Adam van Koeverden’s motion read, in part, “that the (standing committee on environment) express its disappointment in the Alberta Energy Regulator and that the (regulator) has been deficient in protecting the environment.”
The motion didn’t come to a vote after a Conservative filibuster. Conservative Gerard Deltell argued the motion was outside the committee’s purview.
“We are not talking about federal jurisdiction,” he said. “If you want to run (for election) in Alberta, good luck.”
Van Koeverden — parliamentary secretary to Environment Minister Steven Guilbeault — said his call to audit oilsands tailings ponds, study their health impacts and increase monitoring came out of frustration with answers the committee received from Laurie Pushor, head of the Alberta Energy Regulator, over its response to two releases of wastewater from Imperial Oil’s Kearl oilsands mine.
In May 2022, tailings seepage at the oilsands mine north of Fort McMurray, Alta., was reported to First Nations and communities as discoloured water pooling on the surface. They received little information after that until February, when the regulator issued environmental protection orders against Imperial — and then only after 5.3 million litres of contaminated wastewater escaped from a holding pond.
Pushor, making his second appearance before the committee, was repeatedly asked about evidence that has come to light since the releases that tailings are entering groundwater and may be seeping beyond the Kearl lease.
“The information I have indicates that there are very concerning trends in the monitoring results from outside the lease area,” said New Democrat Taylor Bachrach.
Bachrach also referred to reports by The Canadian Press that quoted documents showing the regulator knew tailings were seeping out long before they were spotted welling up to the surface.
“How long has this toxic tailings water been seeping into the environment?” he asked.
Pushor replied that he couldn’t respond because of the formal investigation the regulator has opened into the releases.
“I’m not able to get into specifics,” he said.
Environment Canada is also investigating the releases.
Pushor said Imperial has been required to install more than 100 monitoring and pumping wells in the area.
“There has been a definition of the plume,” he said. “We continue to see stable or declining incidence (of contaminants), but we want to continue to enhance our understanding of what is happening.”
Van Koeverden was not reassured by Pushor’s statement that seepage from tailings ponds is normal and anticipated, and kept on the lease site through monitoring and pumping wells.
“These disasters should be prevented, not allowed to seep into the environment.”
Documents filed with the regulator show that Kearl isn’t the only oilsands mine with a seeping tailings pond.
Suncor has reported that eight of its monitoring wells at its Fort Hills site have groundwater quality issues. Tailings have also been detected in wells at Syncrude’s Mildred Lake mine.

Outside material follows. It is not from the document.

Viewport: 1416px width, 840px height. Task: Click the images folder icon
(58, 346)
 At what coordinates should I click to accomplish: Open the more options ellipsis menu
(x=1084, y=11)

Seepage has not been detected off mine lease sites.
The committee’s criticism of the energy regulator comes after the provincial United Conservative Party government initiated a review of its operations. The job was given through a sole-source contract to a longtime oilpatch executive and conservative activist.
Alberta opposition members and a prominent First Nations chief have called for that review to be expanded and made public.
It also comes as Ottawa and the province spar over regulatory matters such as methane emissions and an emissions cap on the oilsands. Alberta maintains it has exclusive jurisdiction over those matters, while the federal government argues environmental issues are shared.
Van Koeverden, after the meeting, expressed frustration over what he called Conservative attempts to frame the Kearl releases as a communications issues.
“They’re acting as if it’s just a PR problem,” he said.